Por último, otra de las razones que se utilizan más habitualmente para colocar los DESC en un plano secundario respecto de los civiles y políticos es su carácter prestacional y por tanto pecuniario. Para entendernos, que cuestan dinero y son caros. Garantizar el derecho a la participación política y por tanto la celebración de elecciones periódicas, en diversos niveles administrativos además, no cuesta dinero, cuesta mucho dinero. Garantizar el derecho a un recurso judicial efectivo y por tanto establecer y mantener un sistema judicial operativo no cuesta mucho dinero, cuesta muchísimo dinero. Y estos son solo dos ejemplos de derechos civiles y políticos clásicos, de los más fundamentales.

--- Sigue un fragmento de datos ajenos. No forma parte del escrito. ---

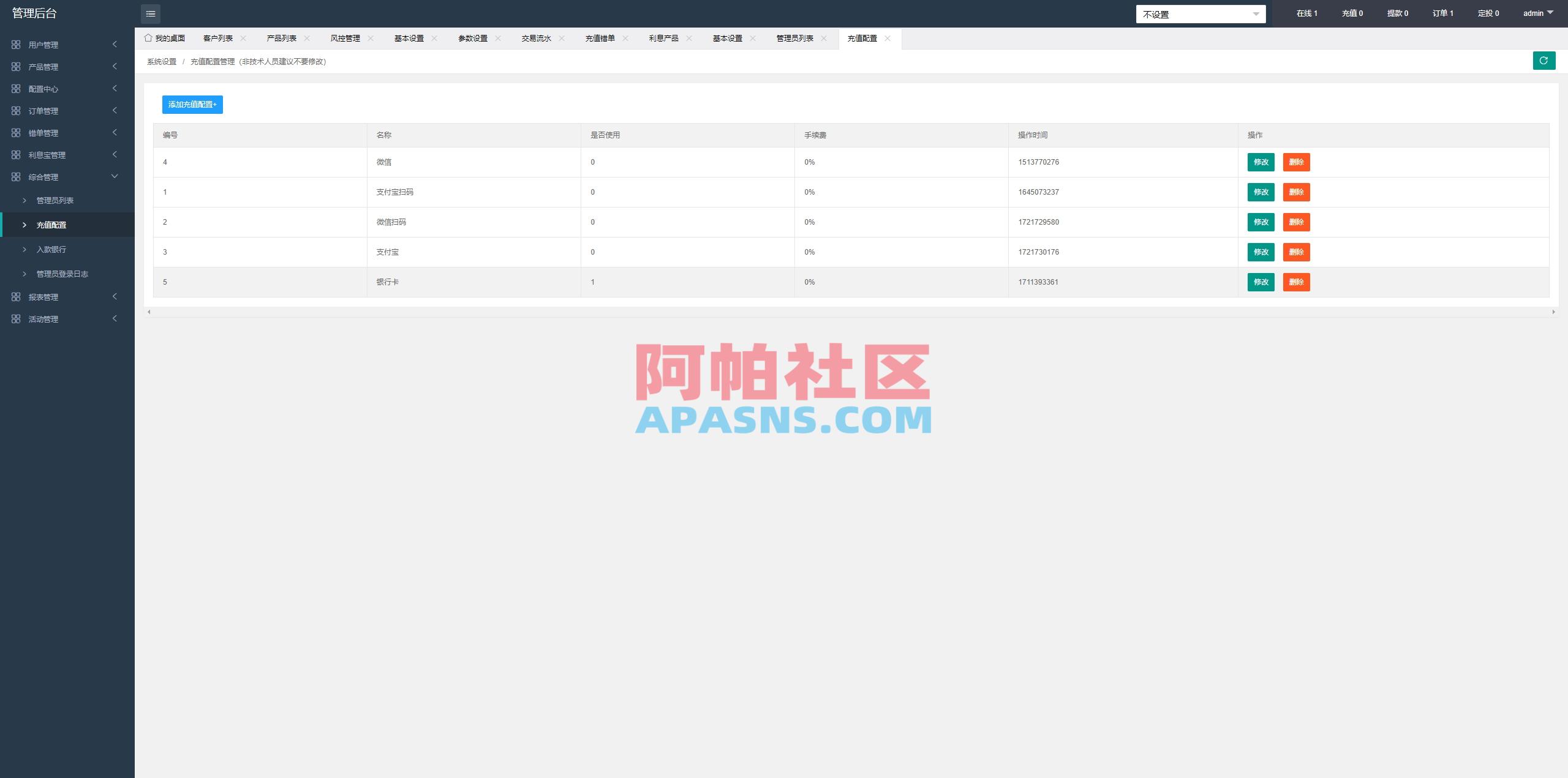Switch to the 交易流水 tab
This screenshot has height=778, width=1568.
536,37
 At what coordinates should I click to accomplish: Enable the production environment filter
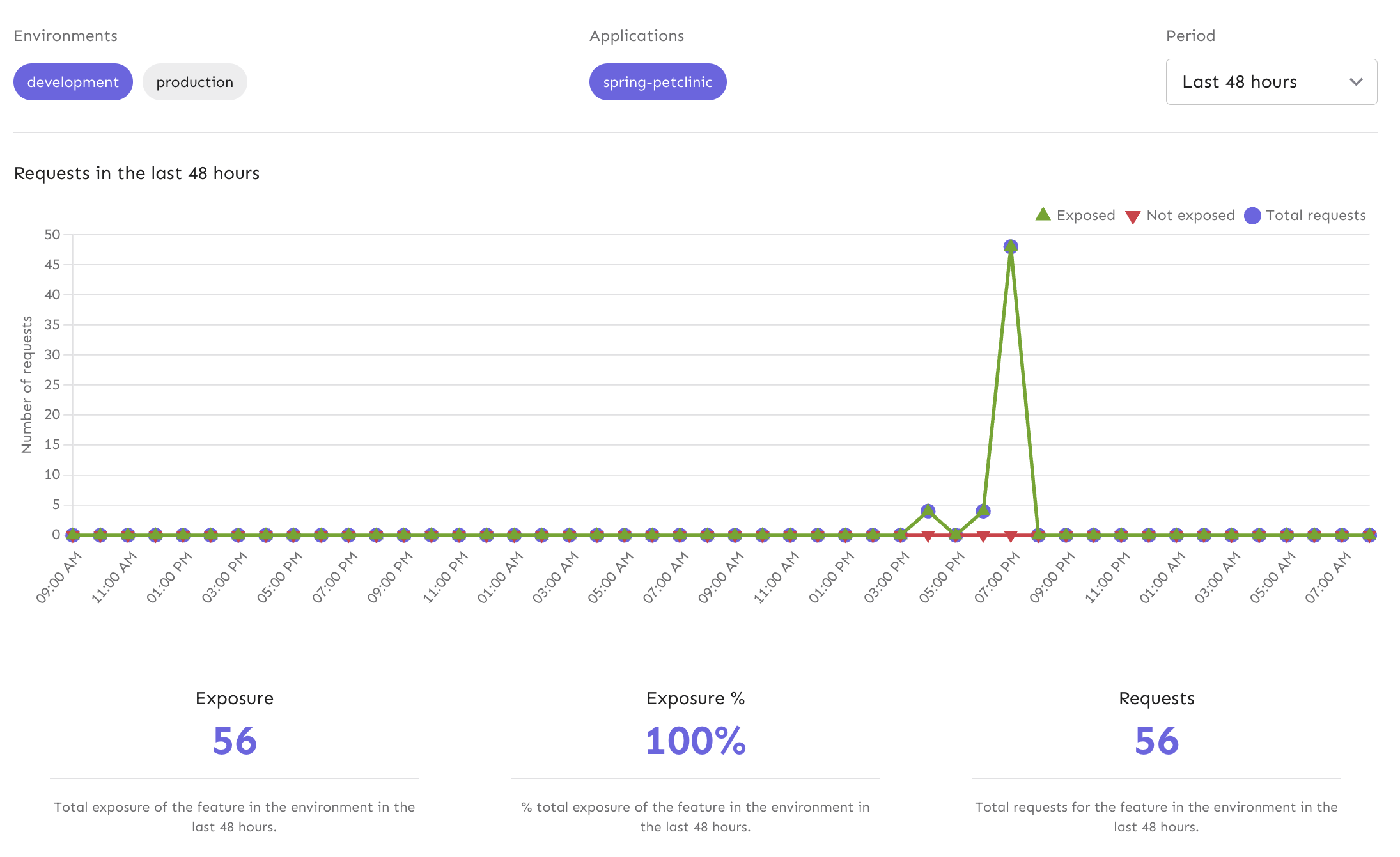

Por tanto, de nuevo, mantener los derechos económicos, sociales y culturales como derechos de segunda categoría en nuestra constitución y en nuestro sistema legal, es una decisión política, no jurídica. No existe ninguna diferencia jurídicamente insalvable entre estos dos tipos de derechos, y así lo ha reiterado en diversas ocasiones el mismo Comité de derechos económicos, sociales y culturales de las Naciones Unidas (Observación General nº 9, por ejemplo).

Para concluir, resulta también necesario argumentar la necesidad de dotar de fundamentalidad, y por tanto de mecanismos efectivos de justiciabilidad, a los DESC, puesto que son estos los que configuran nuestro estado del bienestar. Un marco constitucional más garantista permitiría afianzar las políticas sociales, demasiado expuestas en estos momentos a las reformas, ajustes o, directamente, recortes. Si entendemos el “gasto social” como inversión, inversión en futuro, inversión en cohesión, la reforma constitucional en este sentido resulta perentoria.